[Stored records]
* * * * *

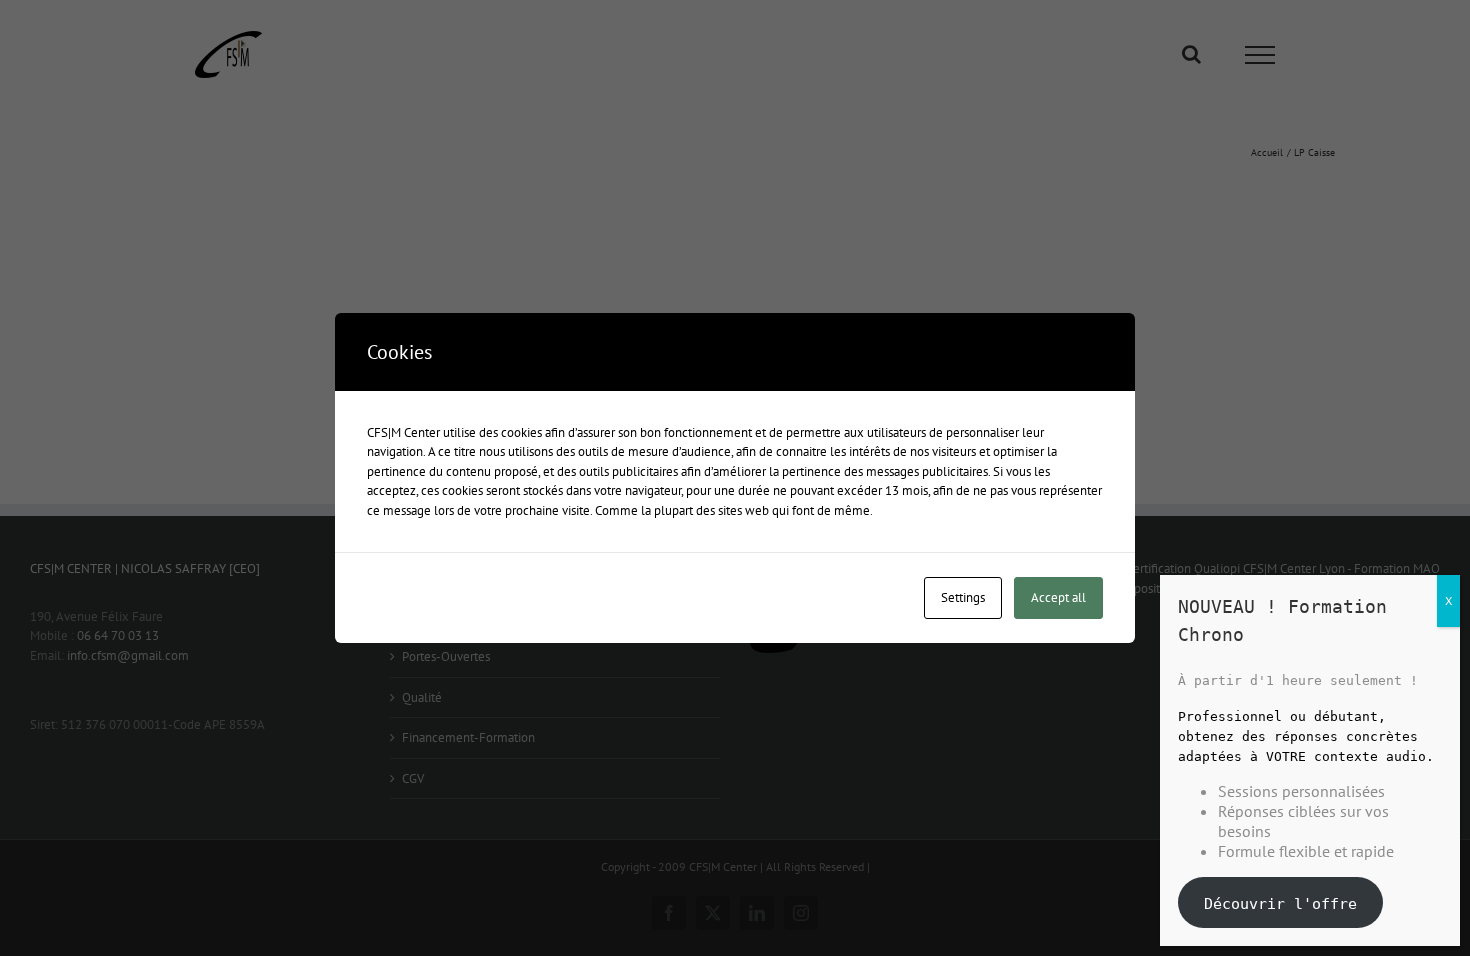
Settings (963, 597)
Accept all (1058, 597)
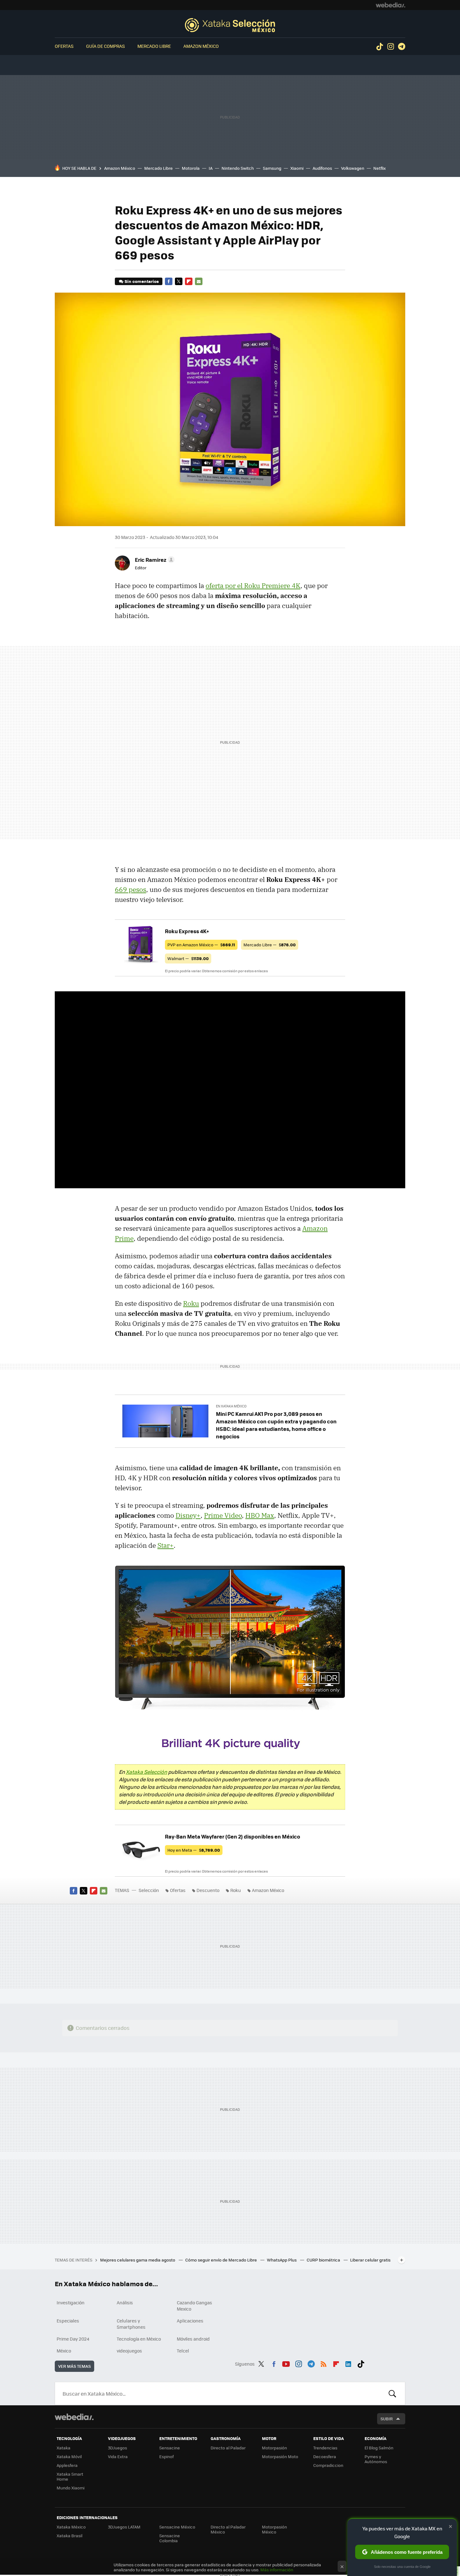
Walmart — (188, 958)
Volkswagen (352, 168)
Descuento (208, 1890)
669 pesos (130, 889)
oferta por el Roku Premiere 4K (253, 585)
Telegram (401, 46)
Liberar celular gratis (370, 2260)
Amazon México (201, 46)
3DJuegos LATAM (124, 2527)
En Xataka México (231, 1406)
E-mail (198, 281)
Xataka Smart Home (70, 2476)
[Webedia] (390, 5)
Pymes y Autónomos (376, 2458)
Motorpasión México (274, 2529)
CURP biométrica (324, 2260)
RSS (324, 2363)
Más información (276, 2570)
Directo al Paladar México (228, 2529)
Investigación (70, 2302)
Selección (230, 25)
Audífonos (322, 168)
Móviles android (193, 2339)
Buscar (392, 2393)
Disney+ (188, 1515)
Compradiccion (328, 2465)
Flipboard (188, 281)
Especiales (68, 2320)
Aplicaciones (190, 2320)
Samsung (272, 168)
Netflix (379, 168)
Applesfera (67, 2465)
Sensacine (169, 2448)
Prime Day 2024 (73, 2339)
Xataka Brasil (69, 2535)
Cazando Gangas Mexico (194, 2305)
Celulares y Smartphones (131, 2323)
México (64, 2350)
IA (210, 168)
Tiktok (379, 46)
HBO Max (259, 1515)
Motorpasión (274, 2448)
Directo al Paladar (228, 2448)
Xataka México (71, 2527)
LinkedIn (348, 2363)
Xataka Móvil (69, 2456)
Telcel (183, 2350)
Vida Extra (118, 2456)
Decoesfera (324, 2456)
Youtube (286, 2363)
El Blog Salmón (379, 2448)
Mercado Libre (154, 46)
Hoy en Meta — (193, 1850)
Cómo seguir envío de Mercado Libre (221, 2260)
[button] (154, 559)
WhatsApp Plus (282, 2260)
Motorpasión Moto (280, 2456)
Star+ (165, 1545)
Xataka (63, 2448)
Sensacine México (177, 2527)
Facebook (168, 281)
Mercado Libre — (269, 945)
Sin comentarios (142, 281)
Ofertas (64, 46)
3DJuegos (117, 2448)
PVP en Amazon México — (201, 945)
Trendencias (325, 2448)
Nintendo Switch (238, 168)
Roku (191, 1303)
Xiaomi (297, 168)
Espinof (166, 2456)
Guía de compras (105, 46)
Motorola (191, 168)
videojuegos (129, 2350)
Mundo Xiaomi (70, 2488)
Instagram (390, 46)
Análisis (125, 2302)
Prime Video (223, 1515)
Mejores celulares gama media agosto (138, 2260)
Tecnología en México (139, 2339)
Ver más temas (74, 2366)
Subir (387, 2419)
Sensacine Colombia (169, 2538)
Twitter (178, 281)
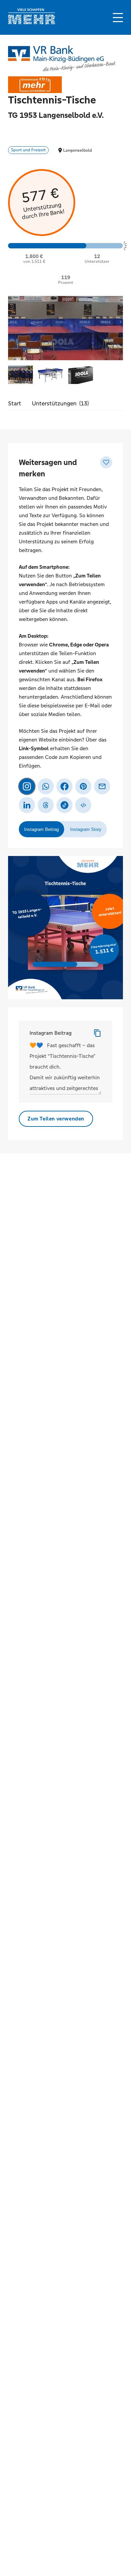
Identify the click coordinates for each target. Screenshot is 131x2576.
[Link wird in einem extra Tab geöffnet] (31, 22)
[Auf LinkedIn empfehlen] (27, 805)
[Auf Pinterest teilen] (83, 786)
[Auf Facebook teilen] (64, 786)
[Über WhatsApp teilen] (46, 786)
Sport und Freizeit (28, 150)
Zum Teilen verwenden (56, 1118)
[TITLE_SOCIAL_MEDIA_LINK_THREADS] (46, 805)
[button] (118, 17)
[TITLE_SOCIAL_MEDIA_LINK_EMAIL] (102, 786)
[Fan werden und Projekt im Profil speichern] (106, 462)
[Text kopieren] (97, 1033)
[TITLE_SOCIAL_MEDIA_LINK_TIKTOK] (64, 805)
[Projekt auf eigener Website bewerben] (83, 805)
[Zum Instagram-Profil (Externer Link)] (27, 786)
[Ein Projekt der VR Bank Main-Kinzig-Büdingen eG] (62, 58)
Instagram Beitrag (51, 1033)
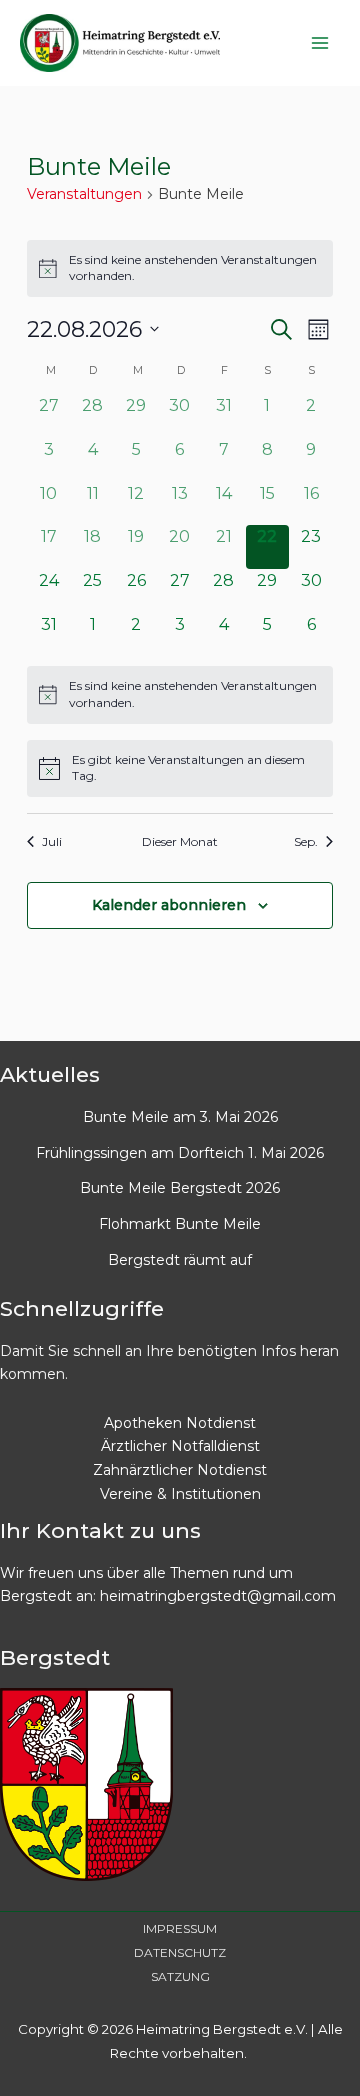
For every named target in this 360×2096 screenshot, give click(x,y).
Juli (52, 841)
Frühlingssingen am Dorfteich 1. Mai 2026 (180, 1153)
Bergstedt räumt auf (180, 1260)
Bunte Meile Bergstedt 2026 (180, 1188)
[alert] (180, 268)
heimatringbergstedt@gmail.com (218, 1596)
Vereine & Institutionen (180, 1494)
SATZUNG (180, 1976)
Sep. (306, 841)
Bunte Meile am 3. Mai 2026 (180, 1117)
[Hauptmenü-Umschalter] (319, 42)
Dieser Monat (180, 841)
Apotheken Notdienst (180, 1423)
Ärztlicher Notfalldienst (180, 1446)
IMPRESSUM (180, 1928)
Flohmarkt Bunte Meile (180, 1224)
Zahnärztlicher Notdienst (180, 1470)
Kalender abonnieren (169, 905)
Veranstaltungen (84, 194)
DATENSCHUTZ (180, 1952)
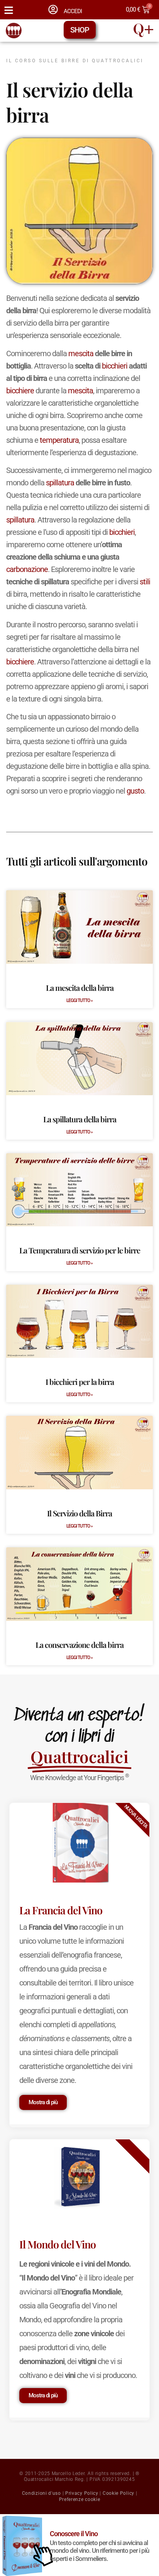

* * * * *

Your assignment: Nothing but the lines from the line containing "[Fan werden und" to the end of the records above should be repeated, exactly and with every picture omitted.

Response to this task:
[Fan werden und Projekt im Profil speichern] (106, 462)
[Text kopieren] (97, 1033)
[TITLE_SOCIAL_MEDIA_LINK_TIKTOK] (64, 805)
[Projekt auf eigener Website bewerben] (83, 805)
[Zum Instagram-Profil (Externer Link)] (27, 786)
[Ein Projekt der VR Bank Main-Kinzig-Büdingen eG] (62, 58)
Instagram Beitrag (51, 1033)
For every named target in this 360×2096 screenshot, give click(x,y).
Juli (52, 841)
Frühlingssingen am Dorfteich 1. Mai 2026 (180, 1153)
Bergstedt räumt auf (180, 1260)
Bunte Meile Bergstedt 2026 (180, 1188)
[alert] (180, 268)
heimatringbergstedt@gmail.com (218, 1596)
Vereine & Institutionen (180, 1494)
SATZUNG (180, 1976)
Sep. (306, 841)
Bunte Meile am 3. Mai 2026 (180, 1117)
[Hauptmenü-Umschalter] (319, 42)
Dieser Monat (180, 841)
Apotheken Notdienst (180, 1423)
Ärztlicher Notfalldienst (180, 1446)
IMPRESSUM (180, 1928)
Flohmarkt Bunte Meile (180, 1224)
Zahnärztlicher Notdienst (180, 1470)
Kalender abonnieren (169, 905)
Veranstaltungen (84, 194)
DATENSCHUTZ (180, 1952)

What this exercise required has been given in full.